The good news keeps on coming – the RBA released its commodity price index yesterday (here):
And from the RBA:
Over the past year, the index has risen 53 per cent in SDR terms. Much of this rise has been due to increases in iron ore, coking coal and thermal coal export prices, although all components of the index increased over this period. With the appreciation of the exchange rate over the year, the index rose by 38 per cent in Australian dollar terms.
The miracle growth in China’s economy has treated Australia well. Of course, while the prices for Australia’s export commodities are back to their highs by the RBA’s reckoning, our equity market remains well below its peak:
The fact is – risk appetite is just not what it once was. Without the bottomless credit-creation cup, the leveraged risk taker has vanished. Risk premiums have risen pretty much across the board. Assuming all else were constant, this in itself could go a long way to explaining why the All Ordinaries remains ~33% off its peak.
But all else ain’t constant. Credit was all pervasive prior to the GFC. The end of the developed world’s thirst for leveraged consumption has also strangled the West’s nuts-and-bolts economies. Structurally higher levels of unemployment, declining house prices, and recurrent concerns about the strength of government finances continue to undermine the developed world’s economic growth. Under the new world order, uncertainty lauds it over those willing to push out the risk curve.
History would suggest that once started, the impulse to deleverage is difficult to stop. A balance sheet recession requires the debt to be overcome. This will take time.
Which perhaps is the key point – leverage will continue to fall – at the very least in relative terms (relative to incomes, GDP, however you think about it).
In this less-liquid environment, the macro trade dominates. We get a couple of optimistically spun data points, the risk markets rally. Funds flow out of perceived safe havens and up the risk curve. A bad data grab will send the flows into reverse. Sentiment, and the stop loss mentality that comes with it, drives short term market direction.

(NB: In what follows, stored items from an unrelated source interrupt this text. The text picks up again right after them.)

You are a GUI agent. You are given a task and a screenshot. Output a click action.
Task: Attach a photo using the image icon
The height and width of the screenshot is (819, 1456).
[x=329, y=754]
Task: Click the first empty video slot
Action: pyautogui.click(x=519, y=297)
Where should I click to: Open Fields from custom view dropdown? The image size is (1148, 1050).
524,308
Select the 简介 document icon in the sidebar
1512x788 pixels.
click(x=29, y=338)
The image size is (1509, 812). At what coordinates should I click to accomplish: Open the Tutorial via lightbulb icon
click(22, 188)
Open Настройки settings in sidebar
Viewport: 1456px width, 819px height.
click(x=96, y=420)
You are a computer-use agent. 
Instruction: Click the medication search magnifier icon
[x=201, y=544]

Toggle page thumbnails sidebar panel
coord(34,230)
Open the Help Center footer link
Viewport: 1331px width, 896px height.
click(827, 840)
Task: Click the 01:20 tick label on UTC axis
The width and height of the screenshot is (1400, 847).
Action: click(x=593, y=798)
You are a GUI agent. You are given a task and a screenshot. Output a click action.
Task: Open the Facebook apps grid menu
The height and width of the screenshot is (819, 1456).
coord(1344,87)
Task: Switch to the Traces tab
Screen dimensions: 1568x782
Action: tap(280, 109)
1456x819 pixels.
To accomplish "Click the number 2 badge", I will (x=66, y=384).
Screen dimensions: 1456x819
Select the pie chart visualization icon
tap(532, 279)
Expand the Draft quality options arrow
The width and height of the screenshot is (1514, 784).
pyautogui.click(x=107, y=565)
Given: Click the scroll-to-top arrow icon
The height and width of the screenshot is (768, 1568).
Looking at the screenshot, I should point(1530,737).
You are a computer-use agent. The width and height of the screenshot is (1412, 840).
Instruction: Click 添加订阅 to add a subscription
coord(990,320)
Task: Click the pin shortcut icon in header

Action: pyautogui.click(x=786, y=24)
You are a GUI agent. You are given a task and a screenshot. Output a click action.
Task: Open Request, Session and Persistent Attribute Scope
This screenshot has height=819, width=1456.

In this context, China has been swimming hard against the tide. The fact that it has maintained ~10% GDP growth rates is a testament to its willingness to borrow against future demand for its goods – most hopefully from the emerging Chinese consumer, less so from the Western world. Capital investment has been a key pillar of this growth strategy – and hence Australia’s resources have been in hot demand.
The question is then how long can China continue to hold out against the currents? There are some pretty deep pockets betting that it will succumb sooner rather than later. Still, as the longevity of the credit boom showed, unsustainable circumstances can be sustained for an unreasonably long time. Till then the Australian trade balance will shine.